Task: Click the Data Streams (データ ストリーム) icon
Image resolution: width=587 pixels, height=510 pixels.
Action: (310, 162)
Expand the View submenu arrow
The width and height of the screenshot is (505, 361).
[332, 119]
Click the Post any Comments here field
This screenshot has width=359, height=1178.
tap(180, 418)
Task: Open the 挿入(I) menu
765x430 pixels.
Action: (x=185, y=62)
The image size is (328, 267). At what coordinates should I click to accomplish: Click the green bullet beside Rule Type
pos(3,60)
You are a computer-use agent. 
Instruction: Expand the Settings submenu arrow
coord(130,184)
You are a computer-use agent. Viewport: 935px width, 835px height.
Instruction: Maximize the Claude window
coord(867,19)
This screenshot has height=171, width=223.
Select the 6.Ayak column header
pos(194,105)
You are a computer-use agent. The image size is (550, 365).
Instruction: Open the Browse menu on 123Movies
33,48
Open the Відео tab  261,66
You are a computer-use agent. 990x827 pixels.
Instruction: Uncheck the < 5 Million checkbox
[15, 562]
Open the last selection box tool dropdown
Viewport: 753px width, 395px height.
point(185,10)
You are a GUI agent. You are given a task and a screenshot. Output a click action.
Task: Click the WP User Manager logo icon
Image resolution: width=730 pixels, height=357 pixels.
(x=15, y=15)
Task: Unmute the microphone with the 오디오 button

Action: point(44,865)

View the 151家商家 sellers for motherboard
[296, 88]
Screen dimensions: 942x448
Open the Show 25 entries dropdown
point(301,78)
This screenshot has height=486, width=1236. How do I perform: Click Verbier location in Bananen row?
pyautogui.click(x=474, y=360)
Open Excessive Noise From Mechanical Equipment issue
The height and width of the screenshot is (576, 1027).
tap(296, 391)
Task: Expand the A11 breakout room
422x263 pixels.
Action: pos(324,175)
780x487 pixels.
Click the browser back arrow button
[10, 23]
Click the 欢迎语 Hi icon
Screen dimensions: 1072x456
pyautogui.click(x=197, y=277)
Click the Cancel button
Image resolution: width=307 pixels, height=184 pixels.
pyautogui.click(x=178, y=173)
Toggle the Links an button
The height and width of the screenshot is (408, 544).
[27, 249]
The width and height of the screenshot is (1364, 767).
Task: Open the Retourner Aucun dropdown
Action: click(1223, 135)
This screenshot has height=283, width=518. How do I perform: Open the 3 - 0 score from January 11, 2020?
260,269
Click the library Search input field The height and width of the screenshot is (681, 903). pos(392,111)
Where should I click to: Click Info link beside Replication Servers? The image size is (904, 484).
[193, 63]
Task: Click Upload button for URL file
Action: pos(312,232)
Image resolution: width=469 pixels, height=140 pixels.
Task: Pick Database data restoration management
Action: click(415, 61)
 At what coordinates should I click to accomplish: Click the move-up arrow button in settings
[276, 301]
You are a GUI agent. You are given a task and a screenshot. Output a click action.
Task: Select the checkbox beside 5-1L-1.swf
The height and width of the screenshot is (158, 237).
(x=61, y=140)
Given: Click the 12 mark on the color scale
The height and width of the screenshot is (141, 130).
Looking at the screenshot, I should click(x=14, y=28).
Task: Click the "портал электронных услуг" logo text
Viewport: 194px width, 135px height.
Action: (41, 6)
========================
> **WHAT TO WORK ON**
In the records above, find each line that mentions the string "logo", then copy it.

> **PROBLEM SOLUTION**
Task: Click the WP User Manager logo icon
Task: Click the "портал электронных услуг" logo text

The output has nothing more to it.